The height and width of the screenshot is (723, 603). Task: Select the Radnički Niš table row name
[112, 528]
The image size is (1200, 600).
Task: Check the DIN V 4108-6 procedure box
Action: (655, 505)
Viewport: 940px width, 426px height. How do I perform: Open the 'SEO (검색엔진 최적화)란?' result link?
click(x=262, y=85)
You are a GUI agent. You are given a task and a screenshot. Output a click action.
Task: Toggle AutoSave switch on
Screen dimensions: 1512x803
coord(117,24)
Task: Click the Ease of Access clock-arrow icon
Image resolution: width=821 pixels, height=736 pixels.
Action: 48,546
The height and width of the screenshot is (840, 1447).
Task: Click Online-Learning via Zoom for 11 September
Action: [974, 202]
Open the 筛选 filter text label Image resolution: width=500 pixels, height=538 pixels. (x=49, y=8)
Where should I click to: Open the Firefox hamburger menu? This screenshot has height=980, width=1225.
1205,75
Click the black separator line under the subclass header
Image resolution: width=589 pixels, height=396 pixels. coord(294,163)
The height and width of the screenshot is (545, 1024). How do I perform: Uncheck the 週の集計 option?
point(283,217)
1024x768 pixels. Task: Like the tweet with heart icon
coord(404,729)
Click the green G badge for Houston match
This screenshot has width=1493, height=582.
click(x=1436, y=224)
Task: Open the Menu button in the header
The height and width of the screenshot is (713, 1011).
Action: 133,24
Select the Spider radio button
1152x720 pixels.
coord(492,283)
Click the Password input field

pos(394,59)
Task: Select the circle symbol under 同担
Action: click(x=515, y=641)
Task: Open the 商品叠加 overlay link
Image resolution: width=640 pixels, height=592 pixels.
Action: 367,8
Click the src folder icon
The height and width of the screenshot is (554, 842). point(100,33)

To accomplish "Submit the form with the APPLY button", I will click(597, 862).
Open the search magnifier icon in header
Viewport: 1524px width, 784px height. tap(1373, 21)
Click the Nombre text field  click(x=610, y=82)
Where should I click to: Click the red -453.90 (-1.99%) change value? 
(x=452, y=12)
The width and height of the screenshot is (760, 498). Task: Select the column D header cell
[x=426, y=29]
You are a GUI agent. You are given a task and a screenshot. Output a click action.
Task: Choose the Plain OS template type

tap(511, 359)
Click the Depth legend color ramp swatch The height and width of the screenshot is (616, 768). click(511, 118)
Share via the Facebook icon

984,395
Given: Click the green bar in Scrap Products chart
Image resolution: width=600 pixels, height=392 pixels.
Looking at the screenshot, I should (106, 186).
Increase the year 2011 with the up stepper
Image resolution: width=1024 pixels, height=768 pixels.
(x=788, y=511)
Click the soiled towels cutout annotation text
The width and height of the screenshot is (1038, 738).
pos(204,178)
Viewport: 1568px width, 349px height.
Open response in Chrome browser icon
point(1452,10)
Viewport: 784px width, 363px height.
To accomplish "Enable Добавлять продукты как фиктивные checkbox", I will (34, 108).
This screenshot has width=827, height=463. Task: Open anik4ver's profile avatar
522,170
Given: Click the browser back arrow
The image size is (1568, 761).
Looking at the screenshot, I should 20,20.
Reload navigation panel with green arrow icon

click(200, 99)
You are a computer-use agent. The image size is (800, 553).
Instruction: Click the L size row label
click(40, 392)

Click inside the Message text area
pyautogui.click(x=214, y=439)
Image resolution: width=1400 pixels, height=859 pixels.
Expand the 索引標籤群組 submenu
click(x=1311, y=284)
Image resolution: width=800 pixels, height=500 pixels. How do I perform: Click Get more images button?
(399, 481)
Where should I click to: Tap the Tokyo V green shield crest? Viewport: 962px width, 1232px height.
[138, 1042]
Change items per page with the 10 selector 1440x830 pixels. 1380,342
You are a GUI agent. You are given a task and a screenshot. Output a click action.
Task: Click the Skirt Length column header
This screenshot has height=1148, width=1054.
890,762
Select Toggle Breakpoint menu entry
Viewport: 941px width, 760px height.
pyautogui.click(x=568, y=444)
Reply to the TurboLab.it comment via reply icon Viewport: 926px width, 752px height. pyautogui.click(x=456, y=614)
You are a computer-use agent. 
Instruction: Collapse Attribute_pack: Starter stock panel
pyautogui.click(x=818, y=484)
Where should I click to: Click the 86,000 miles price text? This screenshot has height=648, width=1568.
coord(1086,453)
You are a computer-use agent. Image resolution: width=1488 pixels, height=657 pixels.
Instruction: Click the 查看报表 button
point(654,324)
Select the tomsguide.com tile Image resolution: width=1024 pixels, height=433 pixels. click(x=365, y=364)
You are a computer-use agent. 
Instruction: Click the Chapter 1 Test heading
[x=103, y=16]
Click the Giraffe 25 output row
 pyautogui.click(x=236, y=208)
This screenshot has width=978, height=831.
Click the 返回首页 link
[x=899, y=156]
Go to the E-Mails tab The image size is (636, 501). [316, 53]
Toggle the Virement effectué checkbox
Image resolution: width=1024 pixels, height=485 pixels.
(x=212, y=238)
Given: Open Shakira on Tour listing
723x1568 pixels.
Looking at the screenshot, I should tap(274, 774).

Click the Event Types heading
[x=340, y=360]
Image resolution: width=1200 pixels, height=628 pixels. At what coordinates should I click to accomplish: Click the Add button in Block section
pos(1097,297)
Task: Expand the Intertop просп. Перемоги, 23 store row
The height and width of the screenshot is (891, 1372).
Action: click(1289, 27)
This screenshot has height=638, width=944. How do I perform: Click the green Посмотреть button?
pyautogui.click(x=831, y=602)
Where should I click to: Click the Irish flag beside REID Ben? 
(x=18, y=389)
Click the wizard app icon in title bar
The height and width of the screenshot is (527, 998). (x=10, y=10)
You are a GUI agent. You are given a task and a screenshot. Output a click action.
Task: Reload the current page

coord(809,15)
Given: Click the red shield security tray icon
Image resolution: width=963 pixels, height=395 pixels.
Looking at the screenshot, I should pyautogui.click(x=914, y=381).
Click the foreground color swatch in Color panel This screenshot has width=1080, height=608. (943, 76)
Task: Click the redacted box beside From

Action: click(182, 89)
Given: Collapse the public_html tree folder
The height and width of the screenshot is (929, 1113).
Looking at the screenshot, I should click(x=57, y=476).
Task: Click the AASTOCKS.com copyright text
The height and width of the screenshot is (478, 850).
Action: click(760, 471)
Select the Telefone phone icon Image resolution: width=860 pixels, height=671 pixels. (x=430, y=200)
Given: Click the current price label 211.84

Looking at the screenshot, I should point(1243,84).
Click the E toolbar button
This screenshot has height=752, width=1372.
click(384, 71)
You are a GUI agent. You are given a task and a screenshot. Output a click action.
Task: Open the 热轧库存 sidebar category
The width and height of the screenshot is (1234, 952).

───

Copy out each line of the entries that holds "will".

### Answer box
To accomplish "Submit the form with the APPLY button", I will click(597, 862).
To accomplish "Enable Добавлять продукты как фиктивные checkbox", I will (34, 108).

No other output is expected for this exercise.